■ **Set exercise 1**:
Transcribe, line for line, the stretch of the records from the line containing "Select the Stamp Duty Land Tax row" through the line containing "will click(315, 403).".

## begin Given passage

These rows are seeded from documentation and API fields only. Observation and
backend columns are intentionally blank because no instance was probed; they are
filled by a later credentialed cloud-run task. No row asserts that any shape is
safe for direct DMA.

| Provider | Example shape | Documented NIC surface | Documented storage surface | Remapping observation | Backend |
| --- | --- | --- | --- | --- | --- |
| aws | Nitro instance, `enaSupport=required`, `nvmeSupport=required` | ENA (SR-IOV) | NVMe EBS + optional instance-store NVMe | not yet probed | not yet selected |
| azure | Size with `AcceleratedNetworkingEnabled=True` | SR-IOV VF (MANA/ConnectX) bonded to synthetic `hv_netvsc` | Managed disk (transport per shape) | not yet probed | not yet selected |
| gcp | 3rd-gen+ machine type (e.g. C3) | gVNIC only | NVMe Local SSD / PD per family | probed 2026-05-24: IOMMU disabled, SWIOTLB (see GCE Live Probe Results) | labeled bounce-buffer |
| gcp | 1st/2nd-gen, x86, non-Confidential, under 50 Gbps | VirtIO-Net or gVNIC | virtio-scsi PD / Local SSD (NVMe or SCSI) | probed 2026-05-24: IOMMU disabled, SWIOTLB (see GCE Live Probe Results) | labeled bounce-buffer |

### GCE Live Probe Results (2026-05-24)

These rows replace the GCE "not yet probed" placeholders with live guest
observations. Four representative shapes were booted on Google Compute Engine
(stock Debian 12, kernel `6.1.0-47-cloud-amd64`) in a dedicated test project,
each running a `/sys`- and `/proc`-only probe delivered through instance
metadata and read back over the serial console. Every instance booted with no
external IP, no service account, and was deleted immediately after its probe
output was captured.

| Machine type | Class | NIC driver | Storage | Guest IOMMU / DMAR | DMA path |
| --- | --- | --- | --- | --- | --- |
| `n1-standard-1` | 1st-gen | `virtio_net` | virtio-scsi (`sda`) | `intel_iommu=off`, `DMAR: IOMMU disabled`, no DMAR table, empty `iommu_groups` | SWIOTLB software bounce buffering |
| `e2-small` | 2nd-gen | `virtio_net` | virtio-scsi (`sda`) | same: IOMMU disabled, no DMAR, no groups | SWIOTLB |
| `c3-standard-4` | 3rd-gen Intel | `gvnic` | `nvme` Local SSD (Google vendor `0x1ae0`) | same | SWIOTLB |
| `n2d-standard-2` Confidential | AMD SEV | `gvnic` | `nvme` | same; additionally `Memory Encryption Features active: AMD SEV` | SWIOTLB **forced** (512 MB) |

Verbatim kernel evidence common to all four shapes:

- the boot command line carries `intel_iommu=off`;
- `DMAR: IOMMU disabled`;
- `PCI-DMA: Using software bounce buffering for IO (SWIOTLB)`;
- `/sys/kernel/iommu_groups` is empty, and no `DMAR`, `IVRS`, or `IORT` table is
  present under `/sys/firmware/acpi/tables/`.

## end Given passage

■ **Set exercise 2**:
In the cloud DMA passage above, reproduce word for word the stretch from "These rows are" through "for direct DMA.".

## begin Material shown

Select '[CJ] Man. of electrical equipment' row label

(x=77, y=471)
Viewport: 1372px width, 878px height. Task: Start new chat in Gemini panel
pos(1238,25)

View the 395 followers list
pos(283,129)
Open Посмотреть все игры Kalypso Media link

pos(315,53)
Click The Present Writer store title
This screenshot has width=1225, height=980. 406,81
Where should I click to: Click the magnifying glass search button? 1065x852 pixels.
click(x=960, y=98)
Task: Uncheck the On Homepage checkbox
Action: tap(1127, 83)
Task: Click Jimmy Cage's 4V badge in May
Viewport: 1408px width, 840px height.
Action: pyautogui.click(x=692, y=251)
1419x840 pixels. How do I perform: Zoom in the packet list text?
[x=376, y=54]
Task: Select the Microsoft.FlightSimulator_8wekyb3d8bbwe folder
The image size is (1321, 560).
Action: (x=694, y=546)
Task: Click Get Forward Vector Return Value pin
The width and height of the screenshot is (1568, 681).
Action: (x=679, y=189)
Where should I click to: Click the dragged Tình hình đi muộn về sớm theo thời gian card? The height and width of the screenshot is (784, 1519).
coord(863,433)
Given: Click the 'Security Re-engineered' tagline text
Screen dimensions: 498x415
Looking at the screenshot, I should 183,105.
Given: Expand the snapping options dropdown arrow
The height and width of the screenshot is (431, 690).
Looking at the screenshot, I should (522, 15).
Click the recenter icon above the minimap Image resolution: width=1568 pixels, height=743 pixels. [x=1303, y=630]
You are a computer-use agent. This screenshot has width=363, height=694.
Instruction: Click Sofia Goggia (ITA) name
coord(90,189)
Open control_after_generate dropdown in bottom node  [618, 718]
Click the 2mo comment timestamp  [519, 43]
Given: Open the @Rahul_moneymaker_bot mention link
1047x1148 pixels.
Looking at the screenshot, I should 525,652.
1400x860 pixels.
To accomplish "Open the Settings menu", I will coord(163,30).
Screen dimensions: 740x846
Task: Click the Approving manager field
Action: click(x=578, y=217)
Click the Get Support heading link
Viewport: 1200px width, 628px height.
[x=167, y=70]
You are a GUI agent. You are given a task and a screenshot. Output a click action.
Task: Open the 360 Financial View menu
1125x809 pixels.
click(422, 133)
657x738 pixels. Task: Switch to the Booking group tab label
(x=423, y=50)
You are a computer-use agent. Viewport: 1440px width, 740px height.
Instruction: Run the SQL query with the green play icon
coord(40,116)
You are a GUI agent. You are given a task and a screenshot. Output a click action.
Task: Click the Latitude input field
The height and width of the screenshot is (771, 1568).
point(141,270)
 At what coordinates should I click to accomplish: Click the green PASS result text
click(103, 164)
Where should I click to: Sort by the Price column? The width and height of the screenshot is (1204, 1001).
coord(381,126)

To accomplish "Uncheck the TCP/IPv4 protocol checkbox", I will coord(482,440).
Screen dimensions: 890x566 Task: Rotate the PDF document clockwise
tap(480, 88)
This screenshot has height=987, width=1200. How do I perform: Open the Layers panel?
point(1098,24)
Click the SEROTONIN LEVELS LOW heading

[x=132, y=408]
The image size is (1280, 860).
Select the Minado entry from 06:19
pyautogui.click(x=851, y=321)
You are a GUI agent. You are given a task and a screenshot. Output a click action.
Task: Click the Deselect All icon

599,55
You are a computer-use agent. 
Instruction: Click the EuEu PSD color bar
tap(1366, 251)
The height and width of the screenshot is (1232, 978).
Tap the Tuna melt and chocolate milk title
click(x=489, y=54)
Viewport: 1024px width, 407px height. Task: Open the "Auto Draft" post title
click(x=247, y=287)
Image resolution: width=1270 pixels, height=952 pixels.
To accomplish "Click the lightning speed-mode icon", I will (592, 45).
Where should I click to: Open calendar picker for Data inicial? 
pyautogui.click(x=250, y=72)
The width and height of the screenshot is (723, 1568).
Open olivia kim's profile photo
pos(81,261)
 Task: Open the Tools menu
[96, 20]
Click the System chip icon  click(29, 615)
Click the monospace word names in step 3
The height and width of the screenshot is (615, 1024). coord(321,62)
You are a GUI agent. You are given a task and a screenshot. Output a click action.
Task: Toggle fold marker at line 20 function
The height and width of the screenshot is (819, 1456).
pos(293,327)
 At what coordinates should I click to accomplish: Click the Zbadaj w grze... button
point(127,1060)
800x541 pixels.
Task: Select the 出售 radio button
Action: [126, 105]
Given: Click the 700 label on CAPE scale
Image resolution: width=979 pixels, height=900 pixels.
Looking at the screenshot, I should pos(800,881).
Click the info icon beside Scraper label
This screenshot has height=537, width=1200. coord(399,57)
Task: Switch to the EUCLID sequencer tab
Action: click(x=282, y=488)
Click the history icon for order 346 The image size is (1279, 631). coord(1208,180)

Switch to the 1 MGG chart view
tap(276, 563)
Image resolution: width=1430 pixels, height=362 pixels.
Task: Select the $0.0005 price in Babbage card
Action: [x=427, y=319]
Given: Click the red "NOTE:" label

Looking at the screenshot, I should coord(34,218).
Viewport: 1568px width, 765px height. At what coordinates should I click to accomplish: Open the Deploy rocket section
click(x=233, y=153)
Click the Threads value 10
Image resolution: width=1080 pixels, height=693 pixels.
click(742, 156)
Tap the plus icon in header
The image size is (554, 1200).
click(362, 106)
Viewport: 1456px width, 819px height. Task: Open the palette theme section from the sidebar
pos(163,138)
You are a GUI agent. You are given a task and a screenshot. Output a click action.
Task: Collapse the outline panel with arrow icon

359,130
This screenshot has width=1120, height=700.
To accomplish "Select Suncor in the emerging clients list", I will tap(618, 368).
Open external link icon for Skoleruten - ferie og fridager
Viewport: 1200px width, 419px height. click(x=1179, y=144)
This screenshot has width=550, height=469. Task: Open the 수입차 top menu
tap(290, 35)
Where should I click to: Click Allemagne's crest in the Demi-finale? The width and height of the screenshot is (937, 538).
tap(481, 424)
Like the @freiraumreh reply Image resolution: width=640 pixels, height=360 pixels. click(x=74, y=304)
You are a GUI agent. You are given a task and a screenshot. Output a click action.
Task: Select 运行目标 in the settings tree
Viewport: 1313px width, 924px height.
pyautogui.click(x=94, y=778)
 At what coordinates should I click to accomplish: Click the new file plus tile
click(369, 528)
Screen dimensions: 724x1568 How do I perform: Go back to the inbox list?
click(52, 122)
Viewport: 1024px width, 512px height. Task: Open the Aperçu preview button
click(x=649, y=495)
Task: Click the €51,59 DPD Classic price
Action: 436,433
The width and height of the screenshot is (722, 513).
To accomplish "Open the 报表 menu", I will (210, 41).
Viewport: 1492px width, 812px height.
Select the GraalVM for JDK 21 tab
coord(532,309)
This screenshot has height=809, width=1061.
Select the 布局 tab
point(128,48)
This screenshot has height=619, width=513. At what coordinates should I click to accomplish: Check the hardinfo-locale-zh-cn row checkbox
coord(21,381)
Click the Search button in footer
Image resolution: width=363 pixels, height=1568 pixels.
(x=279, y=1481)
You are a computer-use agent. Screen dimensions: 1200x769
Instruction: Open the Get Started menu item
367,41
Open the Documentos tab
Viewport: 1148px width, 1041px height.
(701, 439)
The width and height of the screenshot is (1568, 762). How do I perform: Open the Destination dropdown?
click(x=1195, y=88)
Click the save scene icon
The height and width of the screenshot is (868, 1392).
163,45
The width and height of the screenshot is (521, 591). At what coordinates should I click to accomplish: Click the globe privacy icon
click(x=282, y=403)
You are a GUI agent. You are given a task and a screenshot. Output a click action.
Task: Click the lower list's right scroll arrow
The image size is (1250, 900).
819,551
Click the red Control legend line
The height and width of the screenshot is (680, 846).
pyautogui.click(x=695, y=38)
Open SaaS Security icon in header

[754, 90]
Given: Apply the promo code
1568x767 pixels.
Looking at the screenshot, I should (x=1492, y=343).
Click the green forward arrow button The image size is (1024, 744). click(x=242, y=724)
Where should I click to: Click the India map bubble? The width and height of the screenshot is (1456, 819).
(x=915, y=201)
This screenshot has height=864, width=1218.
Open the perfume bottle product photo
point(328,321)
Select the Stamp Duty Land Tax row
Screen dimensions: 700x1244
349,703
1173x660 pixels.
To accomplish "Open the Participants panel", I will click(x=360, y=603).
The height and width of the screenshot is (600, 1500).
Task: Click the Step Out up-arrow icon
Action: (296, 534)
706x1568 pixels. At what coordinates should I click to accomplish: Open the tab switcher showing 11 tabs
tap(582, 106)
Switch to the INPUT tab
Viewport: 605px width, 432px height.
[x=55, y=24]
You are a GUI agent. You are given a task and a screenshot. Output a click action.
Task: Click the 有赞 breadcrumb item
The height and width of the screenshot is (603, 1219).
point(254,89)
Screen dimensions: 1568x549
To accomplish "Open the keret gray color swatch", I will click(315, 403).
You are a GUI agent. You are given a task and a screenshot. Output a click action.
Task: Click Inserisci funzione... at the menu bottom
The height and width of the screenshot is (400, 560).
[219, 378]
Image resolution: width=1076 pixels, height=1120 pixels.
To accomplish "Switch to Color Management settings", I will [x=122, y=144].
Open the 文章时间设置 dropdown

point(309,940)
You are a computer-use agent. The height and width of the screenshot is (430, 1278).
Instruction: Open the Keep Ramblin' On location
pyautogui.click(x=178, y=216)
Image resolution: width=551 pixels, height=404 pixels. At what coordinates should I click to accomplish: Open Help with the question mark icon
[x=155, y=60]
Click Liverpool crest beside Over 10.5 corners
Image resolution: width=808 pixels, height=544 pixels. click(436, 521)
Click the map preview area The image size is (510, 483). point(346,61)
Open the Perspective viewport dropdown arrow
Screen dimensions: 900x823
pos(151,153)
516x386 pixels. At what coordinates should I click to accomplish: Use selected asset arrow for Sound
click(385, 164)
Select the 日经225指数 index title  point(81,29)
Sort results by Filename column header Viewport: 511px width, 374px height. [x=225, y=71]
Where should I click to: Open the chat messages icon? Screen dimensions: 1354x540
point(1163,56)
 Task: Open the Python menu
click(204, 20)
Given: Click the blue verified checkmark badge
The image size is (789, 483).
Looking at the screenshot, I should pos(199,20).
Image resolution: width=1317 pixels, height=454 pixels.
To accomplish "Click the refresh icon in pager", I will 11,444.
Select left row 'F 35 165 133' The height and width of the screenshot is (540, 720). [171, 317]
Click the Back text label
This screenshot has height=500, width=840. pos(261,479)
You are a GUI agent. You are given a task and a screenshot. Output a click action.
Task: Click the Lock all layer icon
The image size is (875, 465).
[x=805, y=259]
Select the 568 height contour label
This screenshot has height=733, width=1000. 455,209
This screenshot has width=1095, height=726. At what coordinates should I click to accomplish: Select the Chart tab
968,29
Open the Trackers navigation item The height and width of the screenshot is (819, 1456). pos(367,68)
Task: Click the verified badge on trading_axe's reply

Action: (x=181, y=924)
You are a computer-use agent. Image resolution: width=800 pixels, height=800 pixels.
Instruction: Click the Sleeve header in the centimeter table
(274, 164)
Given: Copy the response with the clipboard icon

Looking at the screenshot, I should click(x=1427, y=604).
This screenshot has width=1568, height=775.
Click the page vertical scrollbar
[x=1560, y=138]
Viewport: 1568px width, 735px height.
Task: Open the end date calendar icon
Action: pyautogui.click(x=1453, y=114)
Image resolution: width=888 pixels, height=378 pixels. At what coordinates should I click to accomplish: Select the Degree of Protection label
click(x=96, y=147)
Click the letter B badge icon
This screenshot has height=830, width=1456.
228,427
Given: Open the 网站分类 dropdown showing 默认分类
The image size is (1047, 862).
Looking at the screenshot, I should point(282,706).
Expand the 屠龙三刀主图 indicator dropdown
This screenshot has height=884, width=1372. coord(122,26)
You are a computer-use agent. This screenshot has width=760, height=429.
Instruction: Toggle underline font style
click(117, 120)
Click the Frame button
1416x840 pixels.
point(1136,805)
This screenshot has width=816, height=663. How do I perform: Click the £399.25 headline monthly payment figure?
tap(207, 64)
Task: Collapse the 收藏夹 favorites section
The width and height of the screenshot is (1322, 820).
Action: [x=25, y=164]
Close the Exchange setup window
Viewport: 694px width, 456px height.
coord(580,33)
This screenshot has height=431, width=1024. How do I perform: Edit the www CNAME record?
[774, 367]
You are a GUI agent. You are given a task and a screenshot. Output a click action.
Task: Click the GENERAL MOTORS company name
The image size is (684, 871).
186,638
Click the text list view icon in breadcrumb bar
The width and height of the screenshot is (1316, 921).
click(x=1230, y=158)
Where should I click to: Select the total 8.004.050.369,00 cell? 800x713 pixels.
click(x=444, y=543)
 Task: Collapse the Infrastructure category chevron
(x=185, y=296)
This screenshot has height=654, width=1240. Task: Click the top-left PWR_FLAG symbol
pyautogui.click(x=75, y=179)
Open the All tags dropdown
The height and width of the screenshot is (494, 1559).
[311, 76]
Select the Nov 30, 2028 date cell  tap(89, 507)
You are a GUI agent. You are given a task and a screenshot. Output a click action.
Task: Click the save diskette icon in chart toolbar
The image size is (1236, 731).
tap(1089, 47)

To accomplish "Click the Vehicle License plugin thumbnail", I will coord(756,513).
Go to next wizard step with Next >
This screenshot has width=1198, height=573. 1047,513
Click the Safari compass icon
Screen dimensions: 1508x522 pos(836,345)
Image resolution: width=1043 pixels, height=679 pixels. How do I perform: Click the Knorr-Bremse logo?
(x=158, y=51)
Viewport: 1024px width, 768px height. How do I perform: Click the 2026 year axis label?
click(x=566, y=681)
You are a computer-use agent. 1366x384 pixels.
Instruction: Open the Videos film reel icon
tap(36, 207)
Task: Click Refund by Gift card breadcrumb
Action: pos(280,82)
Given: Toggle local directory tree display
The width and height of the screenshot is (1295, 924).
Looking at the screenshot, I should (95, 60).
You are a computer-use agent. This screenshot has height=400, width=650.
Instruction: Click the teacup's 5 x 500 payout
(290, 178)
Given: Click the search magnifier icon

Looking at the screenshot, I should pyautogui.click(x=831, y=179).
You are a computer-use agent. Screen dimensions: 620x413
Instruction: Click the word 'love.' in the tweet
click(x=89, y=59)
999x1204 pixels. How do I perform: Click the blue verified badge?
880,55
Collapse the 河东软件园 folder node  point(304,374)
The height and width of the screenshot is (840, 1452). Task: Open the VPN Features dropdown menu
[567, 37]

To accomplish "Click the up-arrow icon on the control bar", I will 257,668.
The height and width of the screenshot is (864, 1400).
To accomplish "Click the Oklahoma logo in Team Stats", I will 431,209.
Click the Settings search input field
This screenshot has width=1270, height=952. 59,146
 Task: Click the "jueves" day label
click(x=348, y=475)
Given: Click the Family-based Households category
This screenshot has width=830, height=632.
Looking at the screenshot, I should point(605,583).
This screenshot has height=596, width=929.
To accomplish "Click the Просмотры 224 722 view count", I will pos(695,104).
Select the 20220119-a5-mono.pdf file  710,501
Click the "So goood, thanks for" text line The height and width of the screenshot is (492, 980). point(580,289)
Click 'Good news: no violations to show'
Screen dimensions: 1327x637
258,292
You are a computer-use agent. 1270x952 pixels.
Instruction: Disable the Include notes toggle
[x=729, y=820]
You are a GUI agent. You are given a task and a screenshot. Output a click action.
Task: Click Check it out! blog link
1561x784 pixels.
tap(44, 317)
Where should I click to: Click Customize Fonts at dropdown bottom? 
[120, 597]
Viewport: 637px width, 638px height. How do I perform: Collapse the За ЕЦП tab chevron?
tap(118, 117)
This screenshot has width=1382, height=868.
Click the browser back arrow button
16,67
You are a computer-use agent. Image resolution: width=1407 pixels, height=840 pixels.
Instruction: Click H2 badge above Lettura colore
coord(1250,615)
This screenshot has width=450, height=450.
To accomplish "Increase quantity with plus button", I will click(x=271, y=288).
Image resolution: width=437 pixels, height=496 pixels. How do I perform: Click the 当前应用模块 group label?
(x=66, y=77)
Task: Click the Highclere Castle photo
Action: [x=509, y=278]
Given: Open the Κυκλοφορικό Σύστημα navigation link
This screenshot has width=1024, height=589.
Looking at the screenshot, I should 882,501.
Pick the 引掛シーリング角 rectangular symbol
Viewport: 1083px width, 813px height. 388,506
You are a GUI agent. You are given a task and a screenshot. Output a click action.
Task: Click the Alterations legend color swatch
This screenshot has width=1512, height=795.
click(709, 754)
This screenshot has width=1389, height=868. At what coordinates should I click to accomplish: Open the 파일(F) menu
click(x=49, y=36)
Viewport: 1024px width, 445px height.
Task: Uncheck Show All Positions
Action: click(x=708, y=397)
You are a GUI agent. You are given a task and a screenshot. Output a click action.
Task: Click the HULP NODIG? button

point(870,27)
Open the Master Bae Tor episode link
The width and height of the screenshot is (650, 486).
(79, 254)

## end Material shown

■ **Correct response 1**:
Select the Stamp Duty Land Tax row
Screen dimensions: 700x1244
349,703
1173x660 pixels.
To accomplish "Open the Participants panel", I will click(x=360, y=603).
The height and width of the screenshot is (600, 1500).
Task: Click the Step Out up-arrow icon
Action: (296, 534)
706x1568 pixels. At what coordinates should I click to accomplish: Open the tab switcher showing 11 tabs
tap(582, 106)
Switch to the INPUT tab
Viewport: 605px width, 432px height.
[x=55, y=24]
You are a GUI agent. You are given a task and a screenshot. Output a click action.
Task: Click the 有赞 breadcrumb item
The height and width of the screenshot is (603, 1219).
point(254,89)
Screen dimensions: 1568x549
To accomplish "Open the keret gray color swatch", I will click(315, 403).

■ **Correct response 2**:
These rows are seeded from documentation and API fields only. Observation and
backend columns are intentionally blank because no instance was probed; they are
filled by a later credentialed cloud-run task. No row asserts that any shape is
safe for direct DMA.